I used a B-T-E tube for 6 years, same tube, same seal. I just use the trick of doubling up the washer to create more outward tension on the seal... anyway...

Corrosion finally snapped the piston rod down near the seal. My only option was a new Can-Am one. 

First thing i notice, the seal is way to loose. Air bubble no matter what. 

Second, the first pull i make on it, the rod comes right out the back of the tube. Their new design is screw-less on the back end of the shaft. They use an o-ring to hold it together. It doesn't work. I'm going to plow 2 screws into it like the old days. 

I contacted Can-Am, they sent me a new seal, thanks, but still... really? I asked for a t-shirt for my troubles... no shirt.

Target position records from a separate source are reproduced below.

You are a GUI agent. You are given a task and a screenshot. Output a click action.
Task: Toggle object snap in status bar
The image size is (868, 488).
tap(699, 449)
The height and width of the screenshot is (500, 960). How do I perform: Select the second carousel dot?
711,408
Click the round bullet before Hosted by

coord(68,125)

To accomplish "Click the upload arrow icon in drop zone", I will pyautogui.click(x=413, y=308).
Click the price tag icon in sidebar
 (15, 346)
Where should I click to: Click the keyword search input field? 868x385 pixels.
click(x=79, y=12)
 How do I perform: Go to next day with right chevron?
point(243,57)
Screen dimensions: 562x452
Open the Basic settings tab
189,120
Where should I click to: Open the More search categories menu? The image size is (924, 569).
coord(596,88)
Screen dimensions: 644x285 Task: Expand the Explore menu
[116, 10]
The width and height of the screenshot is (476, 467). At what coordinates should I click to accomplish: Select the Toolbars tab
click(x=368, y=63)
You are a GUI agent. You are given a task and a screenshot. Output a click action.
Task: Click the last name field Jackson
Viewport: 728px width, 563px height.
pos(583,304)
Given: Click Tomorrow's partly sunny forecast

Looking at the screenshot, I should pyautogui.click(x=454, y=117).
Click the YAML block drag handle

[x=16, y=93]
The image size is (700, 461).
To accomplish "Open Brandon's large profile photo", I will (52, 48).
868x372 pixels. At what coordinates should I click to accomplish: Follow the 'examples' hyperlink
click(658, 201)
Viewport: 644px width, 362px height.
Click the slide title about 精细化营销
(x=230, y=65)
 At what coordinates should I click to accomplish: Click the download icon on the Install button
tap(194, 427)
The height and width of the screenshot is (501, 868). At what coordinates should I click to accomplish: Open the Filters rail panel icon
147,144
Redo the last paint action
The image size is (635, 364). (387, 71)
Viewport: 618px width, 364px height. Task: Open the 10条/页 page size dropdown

Can Am... you are lucky you make the best flushers.


----------



## moore (Dec 2, 2010)

.....


----------



## mudslingr (Jul 18, 2010)

Don't let that new Can-Am get the best of ya. I let mine get to me and smashed it up against a steel post in a basement. It didn't work any better after that.:blink:

After having another given to me I gave the new style another chance. It seems that after a couple houses or so the seal gets a little tighter and the pulling out issue went away. I figure just don't take the end cap off and clean it the traditional way by pumping it in a clean pail of water and the seal will keep the cap on.


----------



## cazna (Mar 28, 2010)

Should have got a tapepro, they are great, The tank of cp tubes.


----------